PASSAGE TO READ:
At about this time Eyles found his attention gradually shifting to botany, writing and presenting a paper on "Ferns and fern allies of Southern Rhodesia" in April 1906. (Proceedings, Vol. 6, pp. 87–91). The following year he announced that he was compiling a catalogue of Rhodesian plants, to which end he had put together an extensive herbarium. Indeed, for the remainder of his life he concentrated on Rhodesian flora, culminating in the publication of "A record of plants collected in Southern Rhodesia", issued in the Transactions of the Royal Society of South Africa (1916, Vol. 5, pp. 273–564), laying the foundation for study of the Zimbabwean flora. He also published two papers in the South African Journal of Science: "Constituents of the flora of Southern Rhodesia" (1920, Vol. 17, pp. 181–184) and "Ecological notes on the flora of Salisbury commonage" (1927, Vol. 24, pp. 289–298).

In 1923 he was appointed Department of Agriculture botanist and mycologist, spending six months at the University of Stellenbosch where he studied mycology and plant pathology under P.A. van der Bijl. Back in Rhodesia he published a list of plant diseases in 1926. The following year the mycological side of his work was transferred to John Collier Frederick Hopkins, while he carried on as the departmental botanist. While working for the Department of Agriculture he edited the Rhodesia Agricultural Journal, producing articles such as "Diseases of cotton in Southern Rhodesia" (1924) and "Some diseases of tobacco in Rhodesia" (1924).

DATASET ENTRIES:
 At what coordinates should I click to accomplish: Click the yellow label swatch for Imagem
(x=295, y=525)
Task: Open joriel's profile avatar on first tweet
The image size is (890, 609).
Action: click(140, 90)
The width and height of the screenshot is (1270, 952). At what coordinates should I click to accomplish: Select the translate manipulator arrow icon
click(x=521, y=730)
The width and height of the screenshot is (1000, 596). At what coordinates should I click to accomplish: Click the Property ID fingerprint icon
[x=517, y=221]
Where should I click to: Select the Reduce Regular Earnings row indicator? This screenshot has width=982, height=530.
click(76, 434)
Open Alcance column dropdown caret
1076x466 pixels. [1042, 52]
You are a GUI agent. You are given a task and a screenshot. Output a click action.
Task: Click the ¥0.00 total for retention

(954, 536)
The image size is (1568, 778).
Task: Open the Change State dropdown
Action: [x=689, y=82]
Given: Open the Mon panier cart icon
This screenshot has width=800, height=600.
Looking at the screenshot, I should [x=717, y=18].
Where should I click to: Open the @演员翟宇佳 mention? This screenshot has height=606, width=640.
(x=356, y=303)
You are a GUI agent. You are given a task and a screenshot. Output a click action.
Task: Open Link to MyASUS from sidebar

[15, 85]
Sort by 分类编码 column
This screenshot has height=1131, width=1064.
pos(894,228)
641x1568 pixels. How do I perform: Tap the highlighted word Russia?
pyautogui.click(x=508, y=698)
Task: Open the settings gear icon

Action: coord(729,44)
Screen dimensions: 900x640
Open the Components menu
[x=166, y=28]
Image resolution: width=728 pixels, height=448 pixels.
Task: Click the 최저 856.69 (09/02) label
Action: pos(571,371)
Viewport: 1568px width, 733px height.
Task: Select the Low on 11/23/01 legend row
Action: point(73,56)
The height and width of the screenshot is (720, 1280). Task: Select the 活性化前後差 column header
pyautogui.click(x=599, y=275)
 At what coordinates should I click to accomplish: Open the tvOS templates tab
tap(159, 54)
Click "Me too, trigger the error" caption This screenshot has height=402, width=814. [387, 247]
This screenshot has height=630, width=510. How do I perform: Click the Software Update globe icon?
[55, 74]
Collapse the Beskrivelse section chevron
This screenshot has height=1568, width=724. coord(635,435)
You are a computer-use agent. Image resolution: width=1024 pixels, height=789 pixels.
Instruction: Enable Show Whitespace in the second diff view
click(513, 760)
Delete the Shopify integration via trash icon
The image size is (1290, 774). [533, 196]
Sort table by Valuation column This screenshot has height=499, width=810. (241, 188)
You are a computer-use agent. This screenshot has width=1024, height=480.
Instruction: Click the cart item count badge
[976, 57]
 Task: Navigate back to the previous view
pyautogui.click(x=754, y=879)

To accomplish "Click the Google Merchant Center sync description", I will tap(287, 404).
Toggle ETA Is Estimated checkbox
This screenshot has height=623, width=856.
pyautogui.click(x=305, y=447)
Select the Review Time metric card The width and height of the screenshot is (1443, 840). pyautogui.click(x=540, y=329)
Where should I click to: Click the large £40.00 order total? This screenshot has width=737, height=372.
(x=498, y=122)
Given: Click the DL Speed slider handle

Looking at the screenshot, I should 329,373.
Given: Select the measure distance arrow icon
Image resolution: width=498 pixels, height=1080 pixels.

WORK REQUEST: Reproduce the passage on Eyles from "At about this" up to and including "24, pp. 289–298).", renaming "herbarium" as "collection of pressed specimens". Work only from the passage on Eyles.

SOLUTION BELOW:
At about this time Eyles found his attention gradually shifting to botany, writing and presenting a paper on "Ferns and fern allies of Southern Rhodesia" in April 1906. (Proceedings, Vol. 6, pp. 87–91). The following year he announced that he was compiling a catalogue of Rhodesian plants, to which end he had put together an extensive collection of pressed specimens. Indeed, for the remainder of his life he concentrated on Rhodesian flora, culminating in the publication of "A record of plants collected in Southern Rhodesia", issued in the Transactions of the Royal Society of South Africa (1916, Vol. 5, pp. 273–564), laying the foundation for study of the Zimbabwean flora. He also published two papers in the South African Journal of Science: "Constituents of the flora of Southern Rhodesia" (1920, Vol. 17, pp. 181–184) and "Ecological notes on the flora of Salisbury commonage" (1927, Vol. 24, pp. 289–298).